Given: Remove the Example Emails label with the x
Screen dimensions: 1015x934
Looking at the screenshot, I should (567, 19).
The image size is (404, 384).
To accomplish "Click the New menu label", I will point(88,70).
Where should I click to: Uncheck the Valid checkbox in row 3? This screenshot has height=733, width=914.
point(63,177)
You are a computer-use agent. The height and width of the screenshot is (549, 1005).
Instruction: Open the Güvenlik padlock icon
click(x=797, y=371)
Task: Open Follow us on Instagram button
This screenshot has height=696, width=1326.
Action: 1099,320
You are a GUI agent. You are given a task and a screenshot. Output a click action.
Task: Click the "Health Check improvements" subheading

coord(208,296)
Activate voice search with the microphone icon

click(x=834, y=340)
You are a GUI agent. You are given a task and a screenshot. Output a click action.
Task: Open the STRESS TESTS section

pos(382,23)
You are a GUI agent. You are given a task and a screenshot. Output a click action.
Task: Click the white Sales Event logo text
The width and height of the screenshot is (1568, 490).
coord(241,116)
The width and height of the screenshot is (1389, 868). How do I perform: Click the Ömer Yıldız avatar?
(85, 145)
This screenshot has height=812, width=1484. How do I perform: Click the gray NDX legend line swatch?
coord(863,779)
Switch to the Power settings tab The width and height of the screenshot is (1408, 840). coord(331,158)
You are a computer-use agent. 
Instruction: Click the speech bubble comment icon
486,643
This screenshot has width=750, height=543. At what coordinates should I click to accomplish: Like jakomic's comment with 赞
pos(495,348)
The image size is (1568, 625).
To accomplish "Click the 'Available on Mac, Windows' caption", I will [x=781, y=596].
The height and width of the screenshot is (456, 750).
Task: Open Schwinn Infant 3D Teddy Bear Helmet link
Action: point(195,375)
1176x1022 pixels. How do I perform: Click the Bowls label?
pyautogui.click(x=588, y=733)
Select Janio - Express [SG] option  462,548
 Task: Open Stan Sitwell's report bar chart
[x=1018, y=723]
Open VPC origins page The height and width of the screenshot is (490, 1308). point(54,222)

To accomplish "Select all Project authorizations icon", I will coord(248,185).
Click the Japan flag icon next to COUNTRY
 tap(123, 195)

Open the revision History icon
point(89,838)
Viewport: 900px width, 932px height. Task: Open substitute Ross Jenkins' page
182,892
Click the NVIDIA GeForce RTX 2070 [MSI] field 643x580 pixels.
────
**TO BE DONE**. From the rows above, pull out every line that contains the string "accomplish". Case matters, so a line counts only if it matches the string's capitalization.

**THE COMPLETED TASK**.
To accomplish "Click the New menu label", I will point(88,70).
This screenshot has width=750, height=543. At what coordinates should I click to accomplish: Like jakomic's comment with 赞
To accomplish "Click the 'Available on Mac, Windows' caption", I will [x=781, y=596].
To accomplish "Select all Project authorizations icon", I will coord(248,185).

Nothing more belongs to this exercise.